The model learns entirely by trying to predict the next token, checking how wrong the prediction was, and adjusting. This loop runs billions of times across trillions of tokens, and from it emerges language understanding.

01
Forward pass
The input runs through every layer from embedding to output. The model produces a probability for every word in the vocabulary as the predicted next token.
02
Loss calculation
The model checks what the actual next token was and measures how low a probability it assigned to it. The bigger the miss, the higher the score (called the loss) which in turn dictates how aggressively the weights are corrected.
03
Backpropagation
Working backwards through every layer of the processing network, the model calculates how much each individual weight contributed to the error. This produces billions of gradients (one per weight), which indicate the direction and magnitude of the necessary adjustments.
04
Weight update
Each weight is nudged slightly in the direction that would have reduced the loss. The Adam optimizer, a sophisticated algorithm, handles this efficiently, and the cycle begins again on the next token, starting back on the new, updated input.
TRAINING LOSS OVER TIME
07 - Q, K, V

The mechanics
of attention

Every token produces three vectors via learned weight matrices. Their interaction determines how meaning flows across the sequence.

1
Produce Q, K, V
Q = x·Wq   K = x·Wk   V = x·Wv
Each token's embedding x is multiplied by three separate learned weight matrices, producing three vectors:

Q — Query: "What am I looking for?" Each token uses its Q to search for relevant information in other tokens.

K — Key: "What do I offer?" Each token broadcasts its K so others can decide how relevant it is to their query.

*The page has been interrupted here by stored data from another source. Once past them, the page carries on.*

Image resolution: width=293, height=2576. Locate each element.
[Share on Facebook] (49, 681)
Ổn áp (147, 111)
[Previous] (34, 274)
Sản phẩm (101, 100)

V — Value: "Here's what I'll contribute." If a token is deemed relevant, its V is what actually gets passed along.
2
Compute attention scores
score(i,j) = Qᵢ · Kⱼ / √d
Every token's Q is compared against every other token's K using a dot product, which essentially measures how well they match. The result is a raw score representing how much attention token i should pay to token j. Dividing by √d ((dimension)the size of the vectors) prevents the scores from getting so large that the math becomes unstable during training.
3
Normalize with softmax
αᵢⱼ = softmax(scoreᵢⱼ)
The raw scores are run through an activation function called softmax. An activation function is a mathematical function that maps the input values to a range between 0 and 1. This turns "token j scored higher than token k" into a concrete percentage, indicating how much of its attention token i should direct at each other token.
4
Weighted sum of Values
outputᵢ = Σⱼ αᵢⱼ · Vⱼ
Each token's final output is a weighted blend of every other token's V. Tokens that scored high in the attention step contribute more. "bank" borrows heavily from "river", so its output vector now carries the meaning of a riverbank rather than a financial institution. This is how context collapses into meaning.
08 - RLHF

Making it
helpful

A pretrained model is good at predicting text, not following instructions. Reinforcement Learning from Human Feedback fine-tunes it to be genuinely useful, helpful, honest, and safe.

Pretrained base model
Knows language deeply. Will complete any text including harmful ones.
Supervised fine-tuning
Train on human-written ideal responses to build an instruction-following baseline.
Reward model training
Humans rank model outputs. A separate reward model learns to predict human preference.
RL fine-tuning (PPO)
The policy model is updated to maximize the reward signal, with outputs humans prefer scoring higher.
Deployed assistant
A model that generates text that is useful, safe, and aligned with human intent.